8‐Aminoguanine Induces Diuresis, Natriuresis, and Glucosuria by Inhibiting Purine Nucleoside Phosphorylase and Reduces Potassium Excretion by Inhibiting Rac1

Abstract

Background 8‐Aminoguanosine and 8‐aminoguanine are K + ‐sparing natriuretics that increase glucose excretion. Most effects of 8‐aminoguanosine are due to its metabolism to 8‐aminoguanine. However, the mechanism by which 8‐aminoguanine affects renal function is unknown and is the focus of this investigation. Methods and Results Because 8‐aminoguanine has structural similarities with inhibitors of the epithelial sodium channel (ENaC), Na + /H + exchangers, and adenosine A 1 receptors, we examined the effects of 8‐aminoguanine on EN aC activity in mouse collecting duct cells, on intracellular pH of human proximal tubular epithelial cells, on responses to a selective A 1 ‐receptor agonist in vivo, and on renal excretory function in A 1 ‐receptor knockout rats. These experiments showed that 8‐aminoguanine did not block EN aC, Na + /H + exchangers, or A 1 receptors. Because Rac1 enhances activity of mineralocorticoid receptors and some guanosine analogues inhibit Rac1, we examined the effects of 8‐aminoguanine on Rac1 activity in mouse collecting duct cells. Rac1 activity was significantly inhibited by 8‐aminoguanine. Because in vitro 8‐aminoguanine is a purine nucleoside phosphorylase ( PNP ase) inhibitor, we examined the effects of a natriuretic dose of 8‐aminoguanine on urinary excretion of PNP ase substrates and products. 8‐Aminoguanine increased and decreased, respectively, urinary excretion of PNP ase substrates and products.

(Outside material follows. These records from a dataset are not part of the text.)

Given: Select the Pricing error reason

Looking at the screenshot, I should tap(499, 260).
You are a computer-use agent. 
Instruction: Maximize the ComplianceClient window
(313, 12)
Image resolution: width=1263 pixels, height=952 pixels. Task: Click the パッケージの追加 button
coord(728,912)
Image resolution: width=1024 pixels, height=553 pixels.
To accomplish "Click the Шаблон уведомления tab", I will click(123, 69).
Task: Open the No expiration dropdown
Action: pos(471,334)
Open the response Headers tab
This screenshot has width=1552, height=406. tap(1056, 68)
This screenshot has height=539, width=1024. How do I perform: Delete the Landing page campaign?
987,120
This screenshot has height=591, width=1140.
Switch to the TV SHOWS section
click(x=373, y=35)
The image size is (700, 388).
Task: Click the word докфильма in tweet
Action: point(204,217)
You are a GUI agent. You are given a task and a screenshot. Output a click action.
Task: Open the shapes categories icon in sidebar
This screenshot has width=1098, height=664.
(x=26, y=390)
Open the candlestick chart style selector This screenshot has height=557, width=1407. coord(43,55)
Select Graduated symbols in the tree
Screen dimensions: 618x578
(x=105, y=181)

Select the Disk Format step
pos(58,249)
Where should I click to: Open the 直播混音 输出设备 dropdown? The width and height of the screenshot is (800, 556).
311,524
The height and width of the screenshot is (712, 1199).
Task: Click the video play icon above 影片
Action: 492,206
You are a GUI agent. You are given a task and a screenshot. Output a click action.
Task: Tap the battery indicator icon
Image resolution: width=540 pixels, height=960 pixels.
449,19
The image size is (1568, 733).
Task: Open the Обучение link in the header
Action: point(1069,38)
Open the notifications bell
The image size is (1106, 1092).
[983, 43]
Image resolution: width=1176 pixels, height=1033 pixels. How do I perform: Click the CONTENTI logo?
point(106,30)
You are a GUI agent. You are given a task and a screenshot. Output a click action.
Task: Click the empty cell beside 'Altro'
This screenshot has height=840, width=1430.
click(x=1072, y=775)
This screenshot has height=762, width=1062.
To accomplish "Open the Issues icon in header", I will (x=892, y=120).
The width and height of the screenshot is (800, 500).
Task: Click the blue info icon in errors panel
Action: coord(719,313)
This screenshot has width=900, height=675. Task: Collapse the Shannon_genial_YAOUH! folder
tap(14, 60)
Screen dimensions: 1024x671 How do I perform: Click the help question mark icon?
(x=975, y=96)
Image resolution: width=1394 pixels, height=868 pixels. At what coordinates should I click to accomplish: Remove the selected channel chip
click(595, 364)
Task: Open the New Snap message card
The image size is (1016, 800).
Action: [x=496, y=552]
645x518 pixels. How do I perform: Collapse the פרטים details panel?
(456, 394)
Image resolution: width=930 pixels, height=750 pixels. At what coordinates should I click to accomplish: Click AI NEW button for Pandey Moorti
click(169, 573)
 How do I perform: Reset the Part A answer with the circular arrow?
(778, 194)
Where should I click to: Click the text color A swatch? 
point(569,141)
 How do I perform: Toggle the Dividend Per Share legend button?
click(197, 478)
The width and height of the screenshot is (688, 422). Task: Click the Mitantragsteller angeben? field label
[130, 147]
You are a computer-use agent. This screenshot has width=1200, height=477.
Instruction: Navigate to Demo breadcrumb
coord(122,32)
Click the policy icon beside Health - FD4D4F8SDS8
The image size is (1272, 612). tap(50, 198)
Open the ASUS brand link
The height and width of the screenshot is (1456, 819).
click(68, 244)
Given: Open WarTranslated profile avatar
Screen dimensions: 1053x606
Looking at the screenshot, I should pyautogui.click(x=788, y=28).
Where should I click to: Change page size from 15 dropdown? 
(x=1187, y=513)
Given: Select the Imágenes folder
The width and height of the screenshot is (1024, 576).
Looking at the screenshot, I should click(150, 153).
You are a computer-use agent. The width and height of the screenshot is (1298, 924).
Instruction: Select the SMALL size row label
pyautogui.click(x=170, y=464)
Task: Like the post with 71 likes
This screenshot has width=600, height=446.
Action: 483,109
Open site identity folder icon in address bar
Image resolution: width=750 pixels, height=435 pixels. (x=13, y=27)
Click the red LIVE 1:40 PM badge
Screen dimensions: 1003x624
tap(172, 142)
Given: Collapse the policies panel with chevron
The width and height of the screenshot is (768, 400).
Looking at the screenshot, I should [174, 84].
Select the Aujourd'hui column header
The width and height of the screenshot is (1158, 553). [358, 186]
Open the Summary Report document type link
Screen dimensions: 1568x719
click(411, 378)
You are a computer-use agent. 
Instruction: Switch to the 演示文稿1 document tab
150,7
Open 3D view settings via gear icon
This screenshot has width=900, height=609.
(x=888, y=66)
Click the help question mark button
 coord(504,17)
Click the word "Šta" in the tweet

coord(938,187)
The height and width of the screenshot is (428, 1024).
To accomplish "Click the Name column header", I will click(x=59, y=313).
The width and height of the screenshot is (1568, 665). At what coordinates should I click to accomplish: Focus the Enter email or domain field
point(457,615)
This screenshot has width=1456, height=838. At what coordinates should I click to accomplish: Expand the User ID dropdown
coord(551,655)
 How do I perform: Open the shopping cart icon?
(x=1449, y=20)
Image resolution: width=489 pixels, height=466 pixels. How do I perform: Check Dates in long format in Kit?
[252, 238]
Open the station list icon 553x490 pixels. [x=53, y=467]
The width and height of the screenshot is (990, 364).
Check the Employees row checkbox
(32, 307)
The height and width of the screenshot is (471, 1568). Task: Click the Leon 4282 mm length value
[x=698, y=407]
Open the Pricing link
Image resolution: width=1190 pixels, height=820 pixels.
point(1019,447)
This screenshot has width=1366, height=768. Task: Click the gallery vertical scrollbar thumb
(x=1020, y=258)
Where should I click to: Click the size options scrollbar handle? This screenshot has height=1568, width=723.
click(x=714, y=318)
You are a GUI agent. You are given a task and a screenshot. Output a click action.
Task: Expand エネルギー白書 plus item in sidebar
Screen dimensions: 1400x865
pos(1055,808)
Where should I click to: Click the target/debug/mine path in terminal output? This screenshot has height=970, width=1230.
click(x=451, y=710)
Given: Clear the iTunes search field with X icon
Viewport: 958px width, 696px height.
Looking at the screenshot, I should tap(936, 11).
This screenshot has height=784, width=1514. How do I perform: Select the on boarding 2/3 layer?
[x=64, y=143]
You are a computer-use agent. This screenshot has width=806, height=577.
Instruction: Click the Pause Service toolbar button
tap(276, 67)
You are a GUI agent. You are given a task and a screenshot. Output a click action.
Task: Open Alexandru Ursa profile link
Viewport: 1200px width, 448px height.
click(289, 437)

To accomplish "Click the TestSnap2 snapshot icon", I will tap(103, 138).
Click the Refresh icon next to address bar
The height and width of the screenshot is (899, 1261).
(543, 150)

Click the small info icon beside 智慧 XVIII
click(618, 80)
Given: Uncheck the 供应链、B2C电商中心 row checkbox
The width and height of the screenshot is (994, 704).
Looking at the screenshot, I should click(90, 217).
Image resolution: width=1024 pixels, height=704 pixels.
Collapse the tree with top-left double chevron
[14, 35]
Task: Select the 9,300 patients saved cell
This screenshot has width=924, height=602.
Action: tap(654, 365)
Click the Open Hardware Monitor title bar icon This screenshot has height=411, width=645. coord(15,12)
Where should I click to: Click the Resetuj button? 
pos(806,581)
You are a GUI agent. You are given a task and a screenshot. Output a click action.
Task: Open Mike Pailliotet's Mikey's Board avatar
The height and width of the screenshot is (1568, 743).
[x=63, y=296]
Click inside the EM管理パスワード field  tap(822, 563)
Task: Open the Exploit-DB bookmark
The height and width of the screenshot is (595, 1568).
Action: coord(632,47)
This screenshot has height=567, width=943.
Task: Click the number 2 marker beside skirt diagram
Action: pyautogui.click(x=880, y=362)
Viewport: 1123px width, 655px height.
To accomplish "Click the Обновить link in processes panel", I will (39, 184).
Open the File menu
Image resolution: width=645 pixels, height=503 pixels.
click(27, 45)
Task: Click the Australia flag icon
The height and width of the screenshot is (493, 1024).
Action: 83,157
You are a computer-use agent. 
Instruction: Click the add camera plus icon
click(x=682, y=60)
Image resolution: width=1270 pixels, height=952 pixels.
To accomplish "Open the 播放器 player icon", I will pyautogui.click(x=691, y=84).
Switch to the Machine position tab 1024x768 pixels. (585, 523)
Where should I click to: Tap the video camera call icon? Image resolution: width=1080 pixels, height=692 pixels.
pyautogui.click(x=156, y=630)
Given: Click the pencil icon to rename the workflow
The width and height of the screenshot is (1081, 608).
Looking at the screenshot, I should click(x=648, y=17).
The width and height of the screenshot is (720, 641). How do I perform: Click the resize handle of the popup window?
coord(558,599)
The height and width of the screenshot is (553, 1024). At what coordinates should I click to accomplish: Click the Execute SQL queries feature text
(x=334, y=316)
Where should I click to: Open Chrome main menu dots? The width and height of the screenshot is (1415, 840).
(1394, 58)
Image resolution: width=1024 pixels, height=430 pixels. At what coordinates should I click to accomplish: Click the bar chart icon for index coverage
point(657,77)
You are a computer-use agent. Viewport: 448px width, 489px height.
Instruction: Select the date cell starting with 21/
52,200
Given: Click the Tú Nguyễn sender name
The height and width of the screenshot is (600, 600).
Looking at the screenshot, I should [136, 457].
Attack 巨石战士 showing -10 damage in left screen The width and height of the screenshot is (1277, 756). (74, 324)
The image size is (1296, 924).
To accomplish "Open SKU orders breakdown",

Next we compared in rats the renal effects of intravenous doses of 9‐deazaguanine ( PNP ase inhibitor) versus 8‐aminoguanine. 8‐Aminoguanine and 9‐deazaguanine induced similar increases in urinary Na + and glucose excretion, yet only 8‐aminoguanine reduced K + excretion. Nsc23766 (Rac1 inhibitor) mimicked the effects of 8‐aminoguanine on K + excretion. Conclusions 8‐Aminoguanine increases Na + and glucose excretion by blocking PNP ase and decreases K + excretion by inhibiting Rac1.